§ **ABOUT THIS EXERCISE**
Could you show all lines in the entries below that contain the string "Open"?

§ **DATASET RECORDS**
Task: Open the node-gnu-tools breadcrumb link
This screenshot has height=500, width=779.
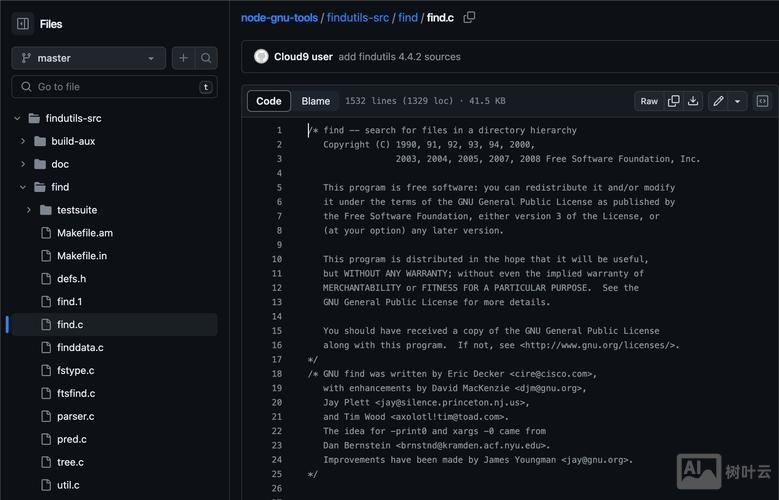Action: [279, 17]

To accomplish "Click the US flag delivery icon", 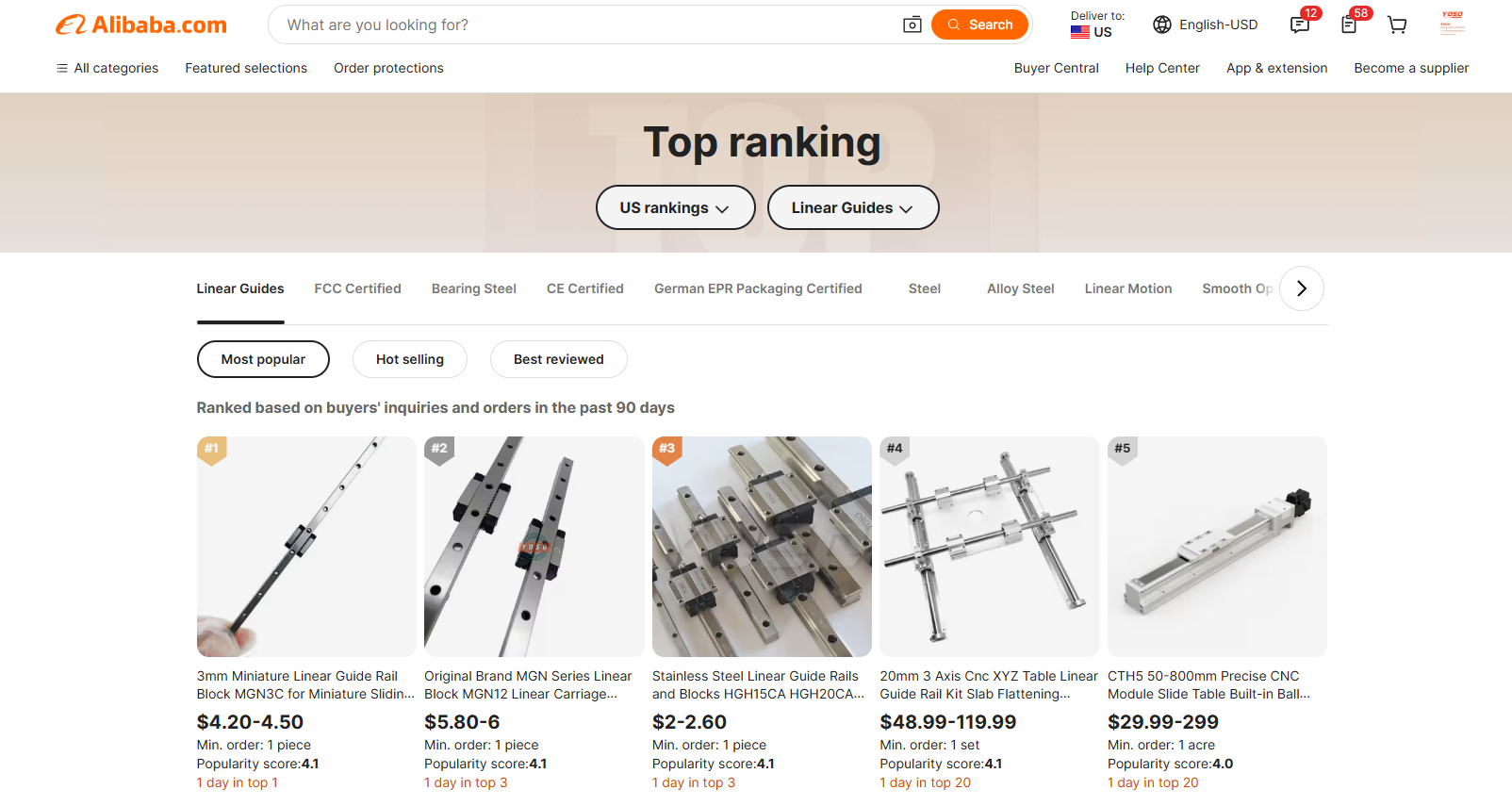I will [1080, 32].
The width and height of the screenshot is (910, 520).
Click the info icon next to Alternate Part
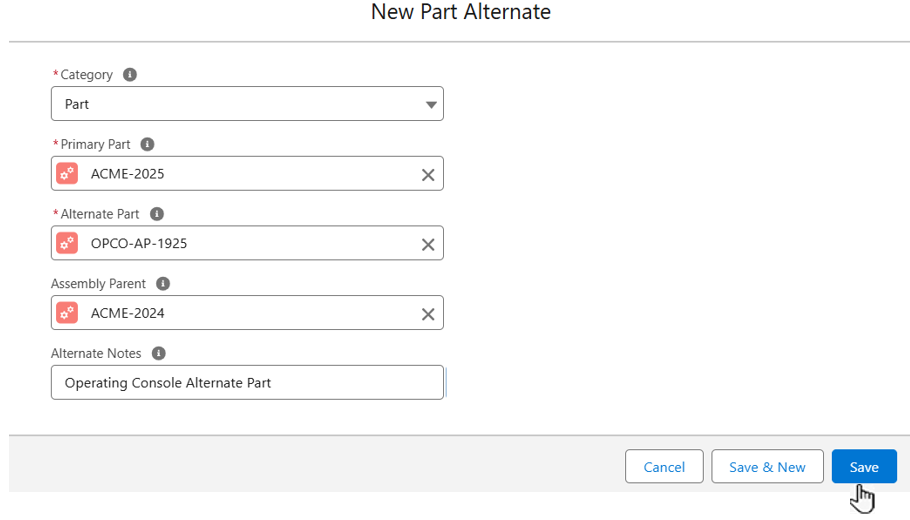point(157,214)
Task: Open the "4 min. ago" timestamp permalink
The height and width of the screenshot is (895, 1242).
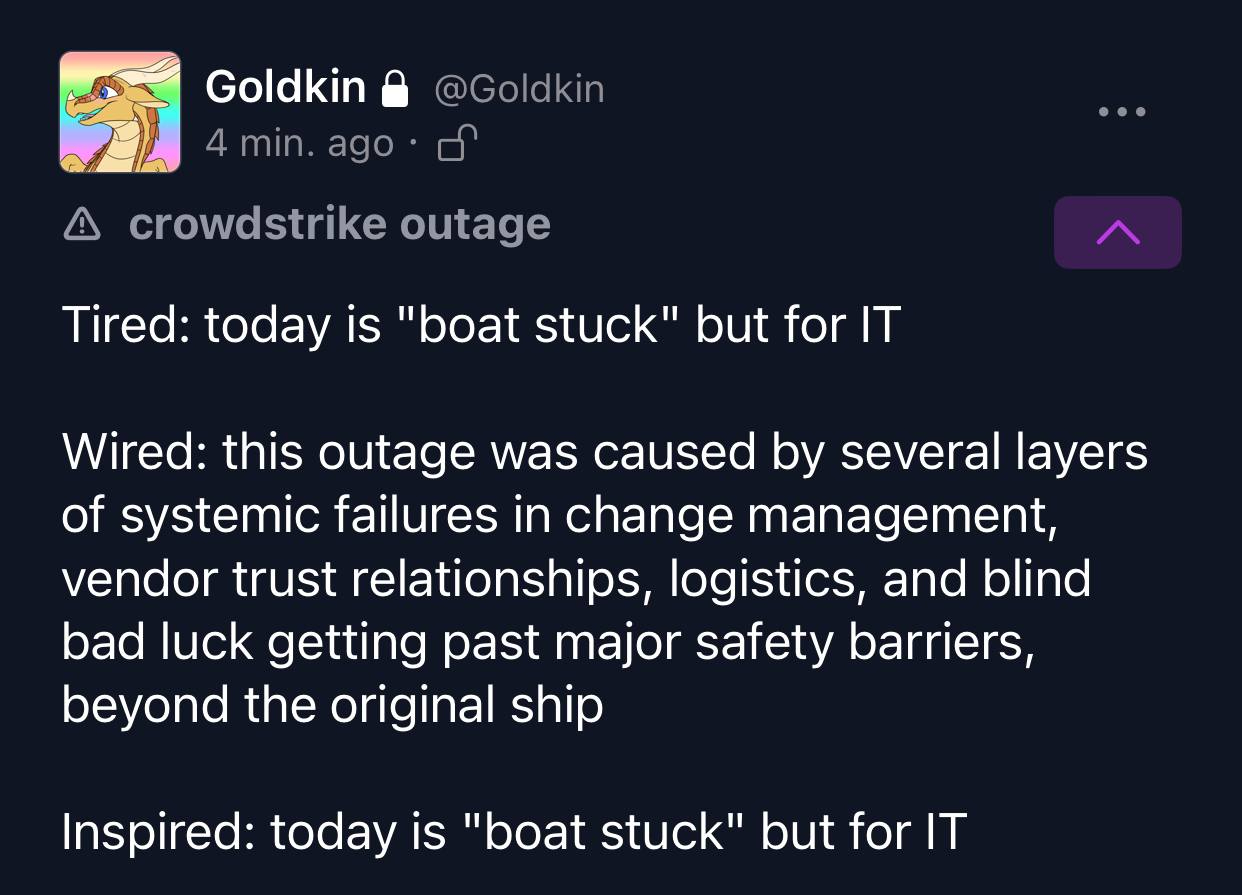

§ **ANSWER AREA**
Task: Open the node-gnu-tools breadcrumb link
Task: Open the "4 min. ago" timestamp permalink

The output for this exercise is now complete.